In Defender for Office 365, you can also use the Impersonation insight page at https://security.microsoft.com/impersonationinsight to track user impersonation or domain impersonation detections. For more information, see Impersonation insight in Defender for Office 365.
Periodically review the Threat Protection Status report for phishing detections.
Some customers inadvertently allow phishing messages through by putting their own domains in the Allow sender or Allow domain list in anti-spam policies. Although this configuration allows some legitimate messages through, it also allows malicious messages that would normally be blocked by the spam and/or phishing filters. Instead of allowing the domain, you should correct the underlying problem.
The best way to deal with legitimate messages that are blocked by Microsoft 365 (false positives) that involve senders in your domain is to fully and completely configure the SPF, DKIM, and DMARC records in DNS for all of your email domains:
Verify that your SPF record identifies all sources of email for senders in your domain (don't forget third-party services!).
Use hard fail (-all) to ensure that unauthorized senders are rejected by email systems that are configured to do so. You can use the spoof intelligence insight to help identify senders that are using your domain so that you can include authorized third-party senders in your SPF record.
For configuration instructions, see:
Whenever possible, we recommend that you deliver email for your domain directly to Microsoft 365. In other words, point your Microsoft 365 domain's MX record to Microsoft 365. Exchange Online Protection (EOP) is able to provide the best protection for your cloud users when their mail is delivered directly to Microsoft 365. If you must use a third-party email hygiene system in front of EOP, use Enhanced Filtering for Connectors. For instructions, see Enhanced Filtering for Connectors in Exchange Online.
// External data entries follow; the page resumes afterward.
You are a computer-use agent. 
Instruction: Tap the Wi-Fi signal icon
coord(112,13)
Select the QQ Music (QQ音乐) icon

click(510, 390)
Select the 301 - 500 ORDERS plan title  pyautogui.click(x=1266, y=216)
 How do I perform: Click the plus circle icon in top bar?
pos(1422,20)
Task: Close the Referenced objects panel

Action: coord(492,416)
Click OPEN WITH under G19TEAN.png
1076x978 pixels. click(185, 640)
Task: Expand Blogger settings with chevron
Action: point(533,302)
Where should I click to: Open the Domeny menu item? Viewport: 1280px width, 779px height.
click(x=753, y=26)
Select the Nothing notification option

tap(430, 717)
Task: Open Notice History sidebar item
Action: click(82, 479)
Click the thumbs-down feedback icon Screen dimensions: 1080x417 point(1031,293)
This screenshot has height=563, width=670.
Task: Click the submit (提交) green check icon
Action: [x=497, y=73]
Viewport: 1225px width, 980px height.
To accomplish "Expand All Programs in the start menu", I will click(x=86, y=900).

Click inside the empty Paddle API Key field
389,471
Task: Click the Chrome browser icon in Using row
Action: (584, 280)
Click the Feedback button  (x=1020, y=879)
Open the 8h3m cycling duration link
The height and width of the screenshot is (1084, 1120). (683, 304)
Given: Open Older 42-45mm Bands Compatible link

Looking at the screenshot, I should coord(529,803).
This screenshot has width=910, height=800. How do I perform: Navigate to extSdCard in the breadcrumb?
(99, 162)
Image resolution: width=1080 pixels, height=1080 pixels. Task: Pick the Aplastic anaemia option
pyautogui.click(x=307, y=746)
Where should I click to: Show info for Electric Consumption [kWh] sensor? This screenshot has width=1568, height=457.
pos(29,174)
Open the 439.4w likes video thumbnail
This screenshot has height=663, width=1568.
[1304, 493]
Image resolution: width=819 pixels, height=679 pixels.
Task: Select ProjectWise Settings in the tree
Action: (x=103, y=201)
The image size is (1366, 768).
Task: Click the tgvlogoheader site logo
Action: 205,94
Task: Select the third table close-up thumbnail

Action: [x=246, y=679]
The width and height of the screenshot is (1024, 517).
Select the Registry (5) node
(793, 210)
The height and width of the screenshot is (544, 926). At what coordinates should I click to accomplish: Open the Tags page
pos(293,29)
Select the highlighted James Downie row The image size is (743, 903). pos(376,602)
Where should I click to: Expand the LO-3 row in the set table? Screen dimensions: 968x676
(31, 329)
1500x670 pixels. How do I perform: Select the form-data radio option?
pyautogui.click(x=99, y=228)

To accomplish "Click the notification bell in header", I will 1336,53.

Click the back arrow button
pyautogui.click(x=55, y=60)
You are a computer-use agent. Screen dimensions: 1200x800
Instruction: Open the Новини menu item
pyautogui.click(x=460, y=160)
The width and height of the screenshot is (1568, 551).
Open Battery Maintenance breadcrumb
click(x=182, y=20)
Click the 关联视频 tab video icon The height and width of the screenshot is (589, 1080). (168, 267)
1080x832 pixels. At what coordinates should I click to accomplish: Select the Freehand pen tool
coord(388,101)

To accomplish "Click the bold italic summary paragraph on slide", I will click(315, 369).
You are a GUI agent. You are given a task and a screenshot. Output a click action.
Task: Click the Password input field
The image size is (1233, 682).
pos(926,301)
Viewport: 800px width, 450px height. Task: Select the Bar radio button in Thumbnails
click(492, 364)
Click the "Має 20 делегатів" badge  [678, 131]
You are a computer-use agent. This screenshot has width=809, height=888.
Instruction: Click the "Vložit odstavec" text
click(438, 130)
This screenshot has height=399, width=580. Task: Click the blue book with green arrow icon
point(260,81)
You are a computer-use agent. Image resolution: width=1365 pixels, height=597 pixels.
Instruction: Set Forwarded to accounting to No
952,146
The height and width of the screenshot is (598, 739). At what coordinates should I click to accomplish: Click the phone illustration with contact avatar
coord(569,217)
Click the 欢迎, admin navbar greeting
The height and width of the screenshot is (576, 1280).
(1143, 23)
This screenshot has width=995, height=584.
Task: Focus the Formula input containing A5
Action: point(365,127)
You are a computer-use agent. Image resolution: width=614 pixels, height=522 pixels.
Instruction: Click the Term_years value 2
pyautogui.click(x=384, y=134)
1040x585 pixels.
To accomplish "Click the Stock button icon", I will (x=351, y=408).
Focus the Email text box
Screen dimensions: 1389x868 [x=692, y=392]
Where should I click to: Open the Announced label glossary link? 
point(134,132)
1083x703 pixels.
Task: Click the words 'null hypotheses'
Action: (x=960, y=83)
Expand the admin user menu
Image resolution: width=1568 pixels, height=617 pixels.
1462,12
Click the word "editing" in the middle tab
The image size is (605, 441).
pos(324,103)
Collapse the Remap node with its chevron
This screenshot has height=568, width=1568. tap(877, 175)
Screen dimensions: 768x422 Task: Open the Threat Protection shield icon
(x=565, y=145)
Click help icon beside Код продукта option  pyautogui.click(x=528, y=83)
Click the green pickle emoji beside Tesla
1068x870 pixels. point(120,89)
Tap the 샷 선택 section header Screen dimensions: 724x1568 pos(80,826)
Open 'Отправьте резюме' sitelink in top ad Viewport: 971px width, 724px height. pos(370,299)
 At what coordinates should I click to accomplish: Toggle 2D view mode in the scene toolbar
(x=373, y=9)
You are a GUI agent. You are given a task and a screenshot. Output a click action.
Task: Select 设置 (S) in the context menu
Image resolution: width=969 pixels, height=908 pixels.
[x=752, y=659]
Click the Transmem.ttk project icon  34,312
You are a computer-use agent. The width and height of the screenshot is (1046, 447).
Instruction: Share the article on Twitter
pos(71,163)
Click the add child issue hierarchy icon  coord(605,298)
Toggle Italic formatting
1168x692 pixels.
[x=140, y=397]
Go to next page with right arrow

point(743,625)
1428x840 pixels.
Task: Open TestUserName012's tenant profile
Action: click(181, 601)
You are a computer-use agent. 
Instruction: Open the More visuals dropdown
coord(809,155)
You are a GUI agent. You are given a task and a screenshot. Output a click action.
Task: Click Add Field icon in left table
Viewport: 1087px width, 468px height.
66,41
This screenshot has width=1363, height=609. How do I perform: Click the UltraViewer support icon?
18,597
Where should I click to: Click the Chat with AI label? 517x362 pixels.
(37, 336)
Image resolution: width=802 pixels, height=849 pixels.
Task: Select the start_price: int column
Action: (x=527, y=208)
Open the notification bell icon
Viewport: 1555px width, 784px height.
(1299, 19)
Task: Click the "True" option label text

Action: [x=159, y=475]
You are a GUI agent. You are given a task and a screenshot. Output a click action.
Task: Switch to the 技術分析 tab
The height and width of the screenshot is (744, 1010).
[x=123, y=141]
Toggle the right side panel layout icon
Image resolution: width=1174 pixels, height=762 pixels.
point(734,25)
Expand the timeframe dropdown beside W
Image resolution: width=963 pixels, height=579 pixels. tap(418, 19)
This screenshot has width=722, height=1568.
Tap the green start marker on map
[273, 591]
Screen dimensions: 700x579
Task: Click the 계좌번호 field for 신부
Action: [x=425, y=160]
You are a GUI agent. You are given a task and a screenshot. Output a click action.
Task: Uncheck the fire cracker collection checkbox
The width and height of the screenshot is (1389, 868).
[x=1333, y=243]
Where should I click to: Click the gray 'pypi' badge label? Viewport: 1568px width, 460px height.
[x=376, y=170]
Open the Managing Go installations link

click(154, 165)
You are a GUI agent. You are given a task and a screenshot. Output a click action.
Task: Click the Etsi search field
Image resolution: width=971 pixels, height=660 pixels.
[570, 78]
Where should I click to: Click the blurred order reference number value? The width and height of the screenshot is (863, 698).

Have users use the built-in Report button in Outlook or deploy the Microsoft Report Message or Report Phishing add-ins in your organization. Configure the user reported settings to send user reported messages to a reporting mailbox, to Microsoft, or both. User reported messages are then available to admins on the User reported tab on the Submissions page at https://security.microsoft.com/reportsubmission?viewid=user. Admin can report user reported messages or any messages to Microsoft as described in Use the Submissions page to submit suspected spam, phish, URLs, legitimate email getting blocked, and email attachments to Microsoft. User or admin reporting of false positives or false negatives to Microsoft is important, because it helps train our detection systems.
Multi factor authentication (MFA) is a good way to prevent compromised accounts. You should strongly consider enabling MFA for all of your users. For a phased approach, start by enabling MFA for your most sensitive users (admins, executives, etc.) before you enable MFA for everyone. For instructions, see Set up multi-factor authentication.
Forwarding rules to external recipients are often used by attackers to extract data. Use the Review mailbox forwarding rules information in Microsoft Secure Score to find and even prevent forwarding rules to external recipients. For more information, see Mitigating Client External Forwarding Rules with Secure Score.
Use the Autoforwarded messages report to view specific details about forwarded email.